**EXTRACTED INFORMATION:**
----

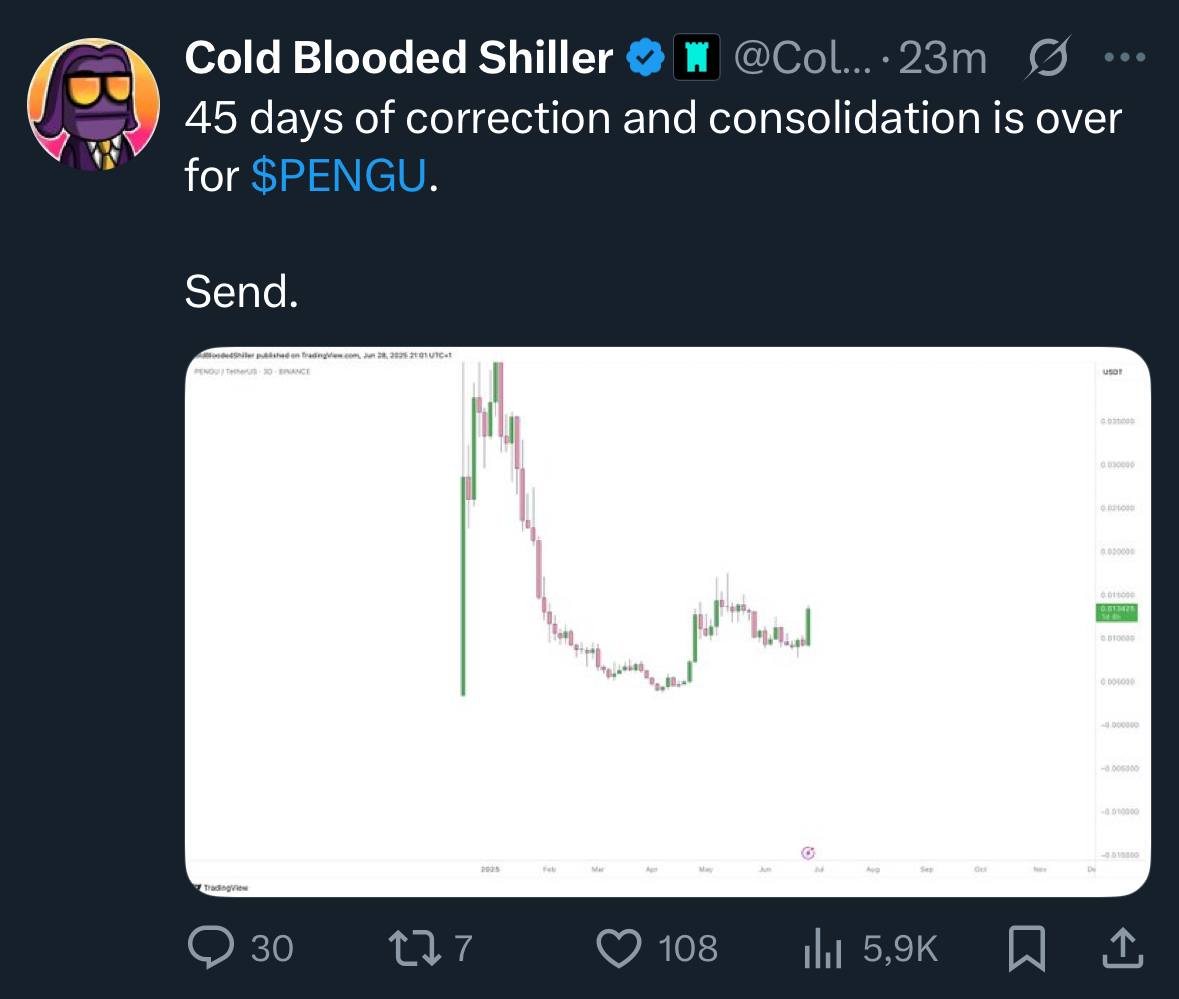This screenshot has height=999, width=1179.
Task: View analytics via the bar chart icon
Action: coord(823,948)
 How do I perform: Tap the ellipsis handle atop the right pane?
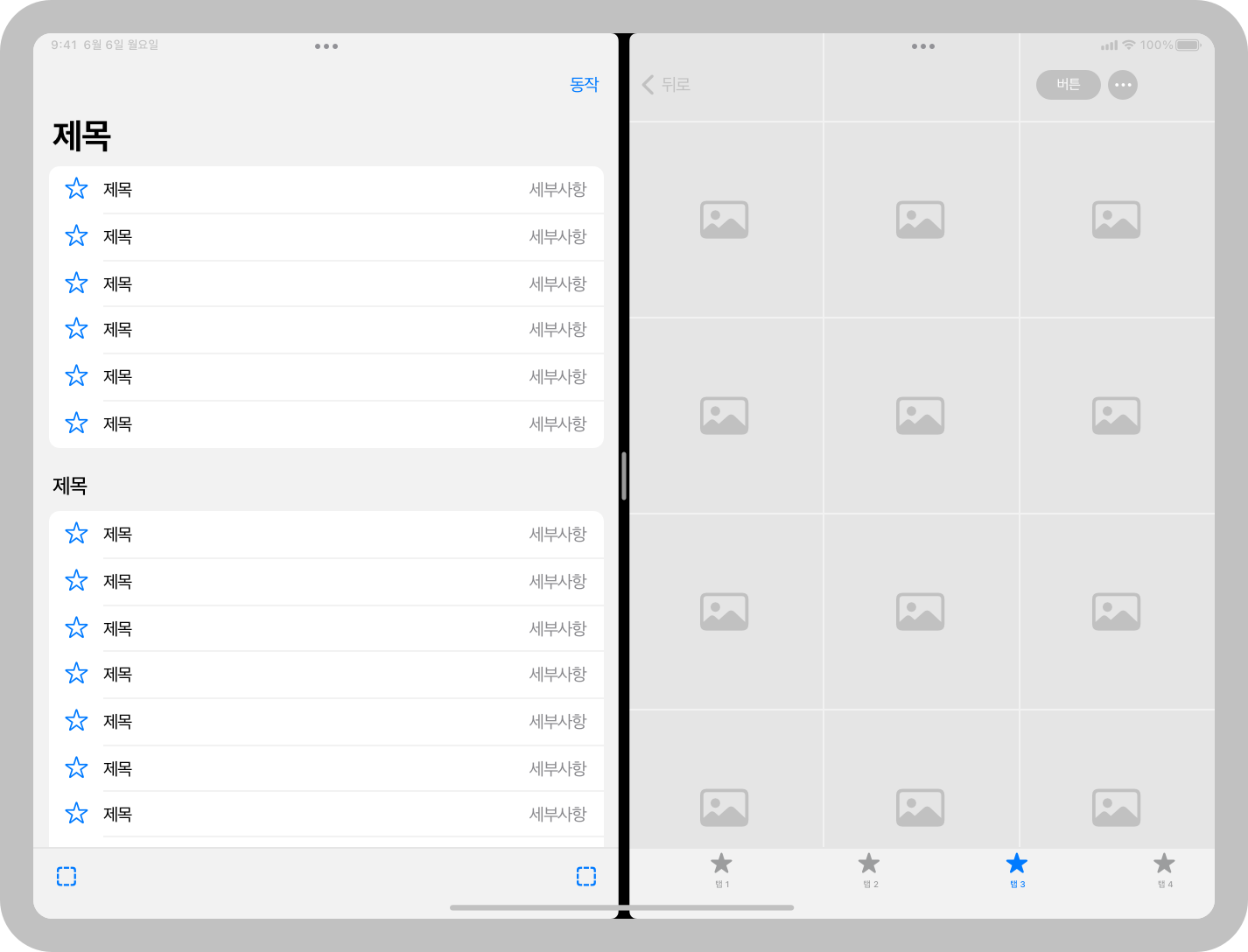coord(922,46)
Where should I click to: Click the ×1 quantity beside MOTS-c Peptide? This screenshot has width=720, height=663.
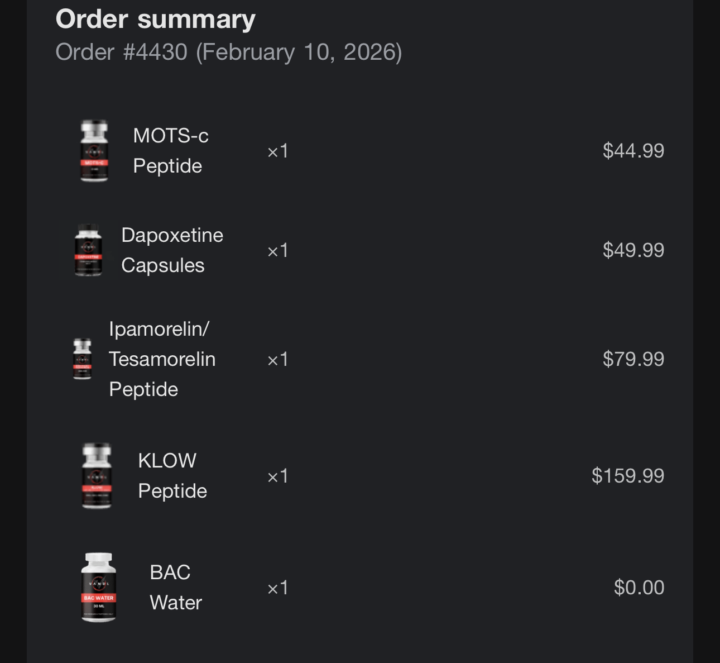[277, 151]
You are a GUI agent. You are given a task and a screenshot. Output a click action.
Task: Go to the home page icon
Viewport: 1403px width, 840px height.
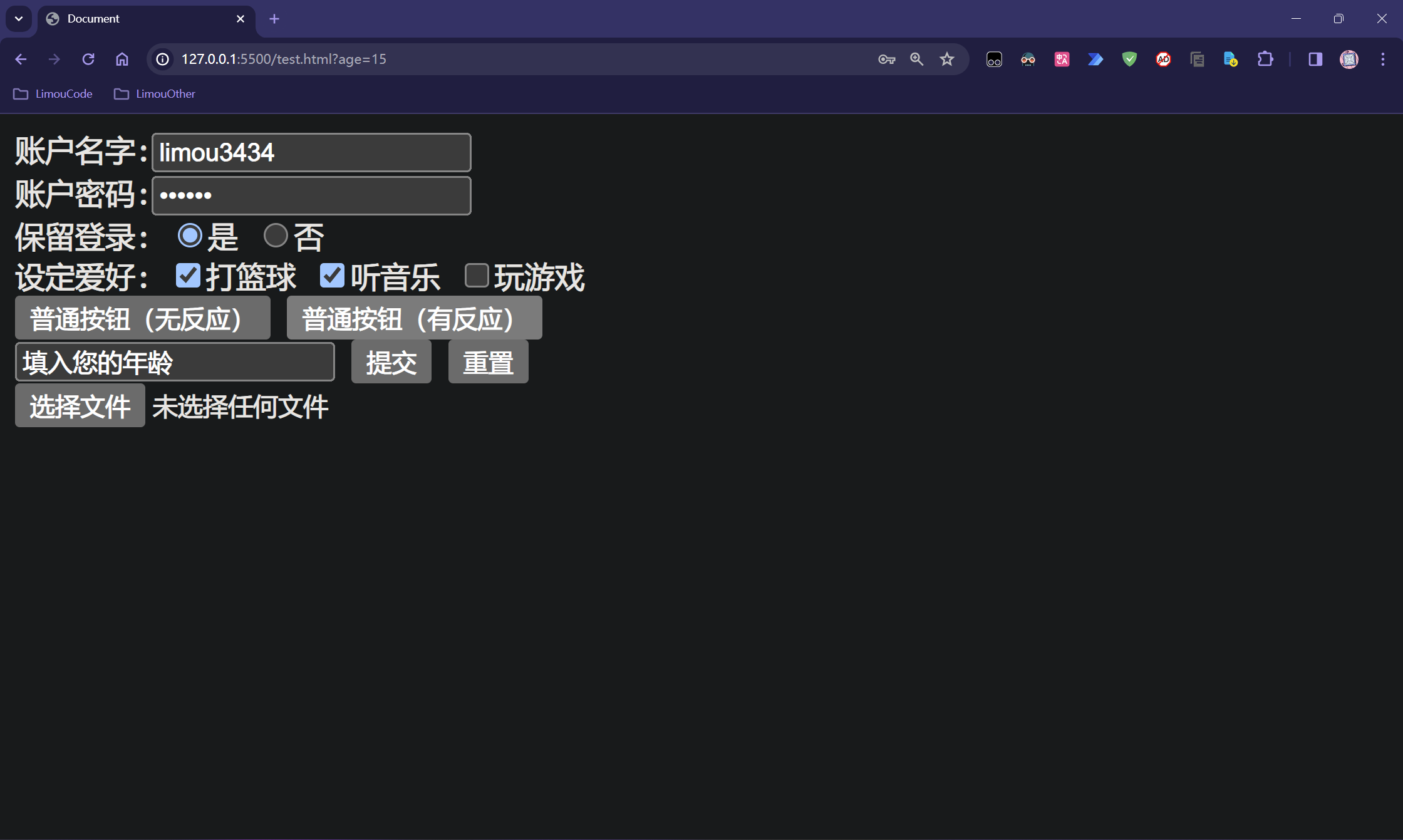[122, 60]
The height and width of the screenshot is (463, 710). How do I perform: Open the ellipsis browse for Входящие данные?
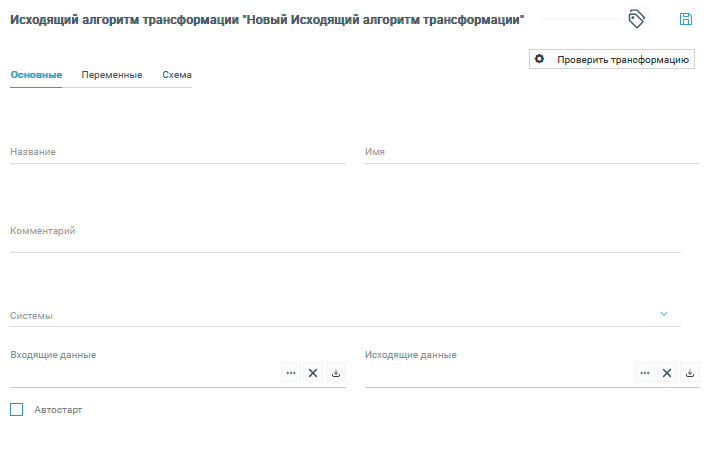click(x=291, y=373)
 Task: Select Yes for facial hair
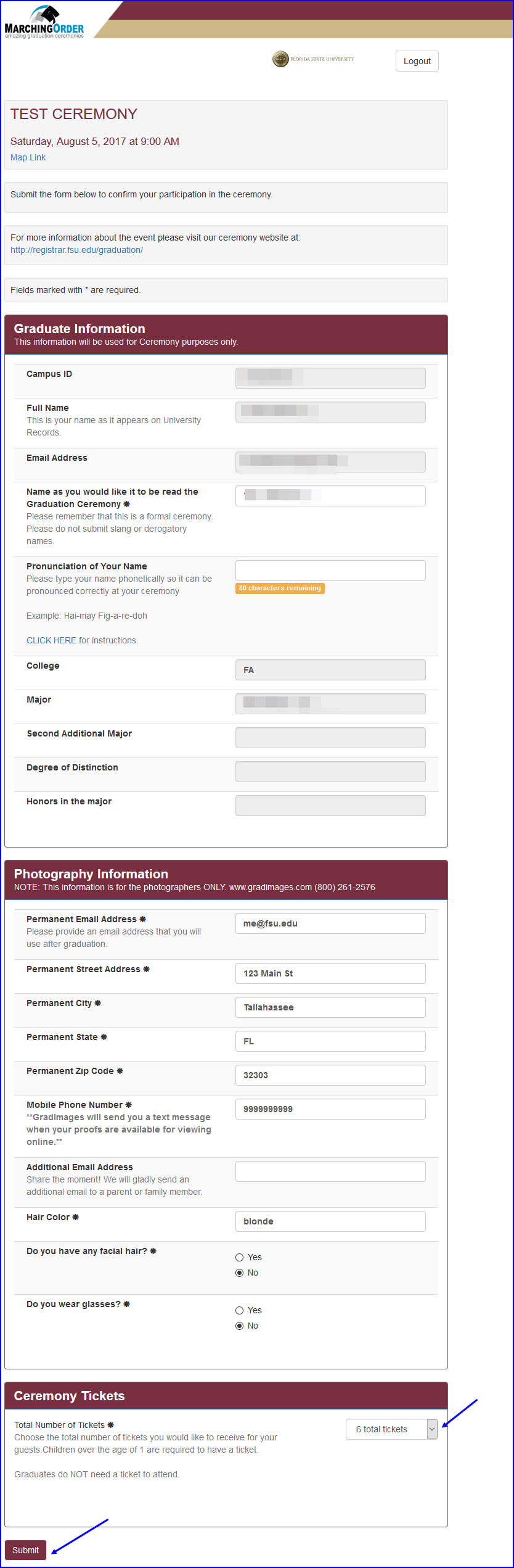tap(240, 1257)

----

**THE PROBLEM:** The line that contains "Where should I" begins the part to retype, and the last line of the records above ends it. Retype both and everything between, exactly, without the pictures.

**WRITTEN SOLUTION:**
Where should I click to: Click the ×1 quantity beside MOTS-c Peptide? This screenshot has width=720, height=663.
[277, 151]
You are a GUI agent. You are given a task and a screenshot. Output a click action.
Task: Go to the home page icon
Viewport: 1403px width, 840px height.
[122, 60]
The height and width of the screenshot is (463, 710). How do I perform: Open the ellipsis browse for Входящие данные?
click(x=291, y=373)
 Task: Select Yes for facial hair
tap(240, 1257)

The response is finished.